◆ WHAT THIS TASK INVOLVES
Nothing in the entries should be altered. Write them out in full.

◆ GIVEN DATA
^^^^
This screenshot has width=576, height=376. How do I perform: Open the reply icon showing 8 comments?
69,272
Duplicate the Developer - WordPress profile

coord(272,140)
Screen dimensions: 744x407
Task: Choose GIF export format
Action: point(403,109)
^^^^
◆ TASK RESPONSE
This screenshot has width=576, height=376. How do I perform: Open the reply icon showing 8 comments?
69,272
Duplicate the Developer - WordPress profile

coord(272,140)
Screen dimensions: 744x407
Task: Choose GIF export format
Action: point(403,109)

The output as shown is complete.